Pragmatic Lessons from the Trenches

Running a 600-track evaluation with Gemini Embedding 2 taught us several hard truths about the API:

Payload Limits: Strategy E dropped below D because Gemini forcefully rejects raw audio files larger than ~3MB (HTTP 400 INVALID_ARGUMENT). If you want to index full-spectrum, you must truncate your audio to the first 30 seconds.
MIME Type Validation: The API is incredibly strict. Passing a .wav file as audio/mpeg will fail immediately. You must dynamically parse and supply the exact correct mime_type.
Heavy Concurrency (HTTP 500): Sending 3,000 concurrent multimodal embedding requests will inevitably overload the preview API, returning 500 Internal Server Error. We had to implement Exponential Backoff and Local Vector Caching in AudioVoxBench to ensure the massive run could gracefully retry and complete

Implementation Details

To keep iteration cycles fast, I decoupled the benchmark from the main macOS app. I implemented a native Swift CLI suite that handles asset generation via Lyria 3 and vector indexing using sqlite-vec.

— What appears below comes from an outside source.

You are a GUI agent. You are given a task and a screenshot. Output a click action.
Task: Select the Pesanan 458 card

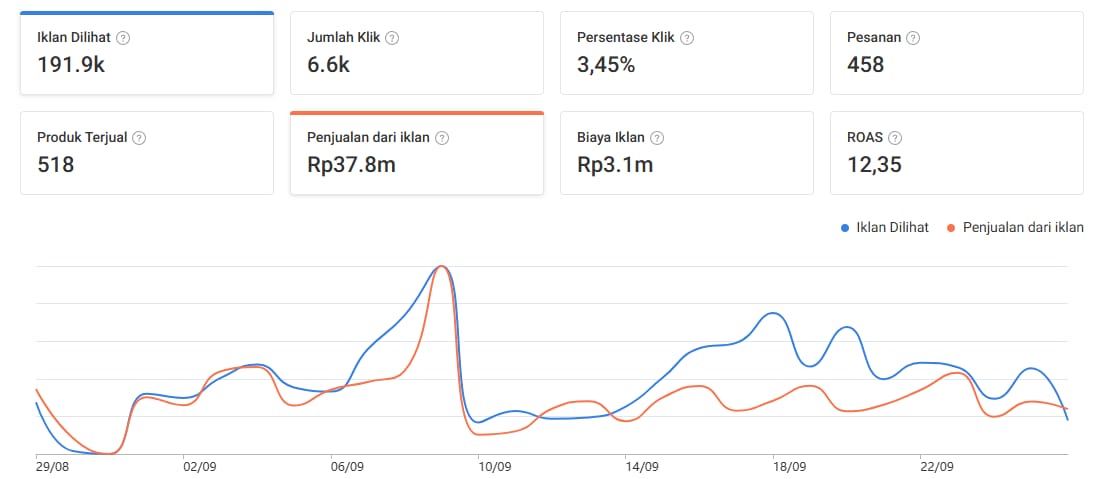957,53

I chose sqlite-vec over dedicated vector databases for three reasons:

Local Execution: It runs inside SQLite. This eliminates network latency and server dependencies for the macOS app.
Relational Integration: By using sqlite-vec, vector search becomes a standard SQL operation. We can join a vector similarity search with a relational WHERE user_id = ? clause in a single ACID-compliant transaction. There is no external API synchronization or complex "RAG pipeline"—just a single multimodal model and a local database.
Swift Integration: It is a single C file that integrates directly with Swift's C-interop and the GRDB library.

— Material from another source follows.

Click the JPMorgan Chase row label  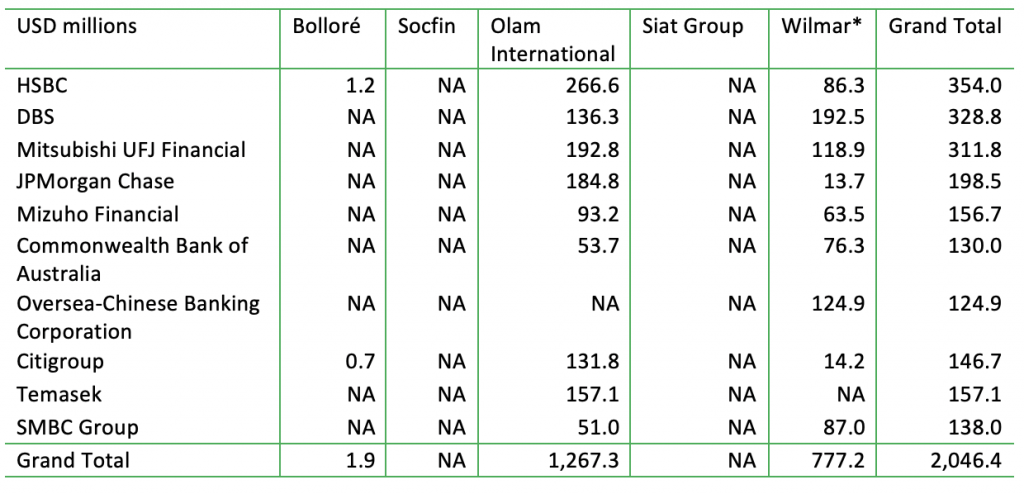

The official Firebase AI Swift SDK currently lacks the :embedContent method required for multimodal embeddings. For this, going directly to the API works well - I implemented a manual REST client to interact with the Gemini API directly:

private func getDeveloperAPIEmbedding(for parts: [ContentPart], apiKey: String) async throws -> [Float] {
    let modelName = "gemini-embedding-2-preview"
    let urlString = "https://generativelanguage.googleapis.com/v1beta/models/\(modelName):embedContent?key=\(apiKey)"
    
    var request = URLRequest(url: URL(string: urlString)!)
    request.httpMethod = "POST"
    request.addValue("application/json", forHTTPHeaderField: "Content-Type")
    
    let body: [String: Any] = [
        "model": "models/\(modelName)", 
        "content": ["parts": parts.map { $0.dictionaryValue }]
    ]
    request.httpBody = try JSONSerialization.data(withJSONObject: body)
    return try await executeEmbeddingRequest(request)
}

Here’s a snippet of the EmbeddingStrategy logic, which swaps indexing schemes at call-time:

enum EmbeddingStrategy: String, CaseIterable {
    case semantic = "C (Semantic)"
    case fullSpectrum = "E (Full-Spectrum)"
    
    func parts(track: TrackRecord) -> [ContentPart] {
        switch self {
        case .semantic:
            // Text-only augmentation
            return [.text("Prompt: \(track.prompt). Visual: \(track.caption). Quality: \(track.mosic)")]
        case .fullSpectrum:
            // Interleaved multimodal parts
            return [
                .text(track.prompt),
                .file(uri: track.imageUri, mimeType: "image/jpeg"),
                .file(uri: track.audioUri, mimeType: "audio/mpeg")
            ]
        }
    }
}

Key Takeaways

The Text Anchor for Small Sets: For catalogs under 50 items, rich descriptive text (Strategy C) is the most stable and cost-effective anchor.
Multimodal Breaks the Saturation Point: For massive catalogs (600+ items), text collisions are inevitable. Strategy D (Text + Image) is mandatory, providing the visual entropy needed to distinguish nearly identical tracks.
Beware API Limits: Full-spectrum audio indexing (Strategy E) requires careful orchestration to avoid undocumented payload size limits and 500 errors.

For now, Musicbox is transitioning to Strategy D for its core index. It provides the necessary semantic depth to handle growing catalogs without the API headaches and acoustic jitter that currently plague full-spectrum audio indexing.

AudioVoxBench is open source at ghchinoy/AudioVoxBench.